Данилов рассказывал ей про свое довоенное прошлое и свою неудавшуюся карьеру.
– А ты думаешь, за что-то другое? – он погладил ее по волосам. – Как тебе не стыдно. Мой моральный облик кристален. Или тебе еще нет восемнадцати?
– Будем считать это за изящный комплимент.
Глядя на нее, Александр хотел, чтобы весь мир исчез и оставил их вдвоем. А потом вспомнил, что первая часть этого пожелания почти осуществилась. И все же он ни о чем не жалел. С того момента, как он встретил Алису, жизнь приобрела смысл, какого не было даже после приезда в Подгорный.
– Скажи, мы всегда будем вместе? – спросила она его.
– До гроба, – ответил ей Александр. – Я всегда хотел только таких отношений. Ни на месяц, ни на год, ни на десять лет. Я всегда мечтал о жизни пополам, без всяких «но».
– Какой же ты у меня хороший… – она погладила его по руке. – Ты столько пережил… Но теперь ты никогда не будешь один.
– И ты, – Данилов знал, что она говорит правду.
На следующее утро они уже были мужем и женой и носили одну фамилию, хотя и не стали по примеру многих венчаться в церкви, так как оба были в сложных отношениях с религией.

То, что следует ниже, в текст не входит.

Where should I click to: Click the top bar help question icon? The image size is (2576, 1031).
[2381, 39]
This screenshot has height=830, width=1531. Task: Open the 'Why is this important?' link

Сидя за столом на их совсем не многолюдной свадьбой, глядя на почти одноцветные букеты из того, что они сумели вырастить в оранжереях из сохранившихся семян, Данилов думал, что им довелось встретиться в мире, где для романтики оставалось мало места.
Это только в рыцарских романах средневековье кажется романтичным. На деле это грязь, вши, болезни, беспросветная жизнь и ранняя смерть. Здесь не будет ни блистательных турниров, ни принцесс в башнях. Маразм старика похож на детство. Но это не детство, где каждый день есть рост и постижение нового. Это угасание.
И даже если им удастся чудом выбраться, это еще долго будет ущербный и больной мир. А что если процесс необратим, подумал он, и точка невозврата уже пройдена? Ведь дело не только в знаниях, но и в сырье, и не только углеводородном. Александр читал, что все руды, которые можно добыть с технологиями древнего мира, давно выбраны. А обогащение и добычу тех, что остались, им, дикарям, вряд ли потянуть.
Видит бог, у Данилова было много претензий к погибшему миру. Но всем ругателям прогресса, желавшим вернуться в уютные пещеры, он мысленно желал сдохнуть от перитонита без антибиотиков. В основном так и случилось, ведь все неолуддиты были родом из гуманитарной интеллигенции и жили с комфортом в городских квартирах. Люди простые, те, кто сам работал со сталью, деревом, углем, бетоном, в такую чушь не верили.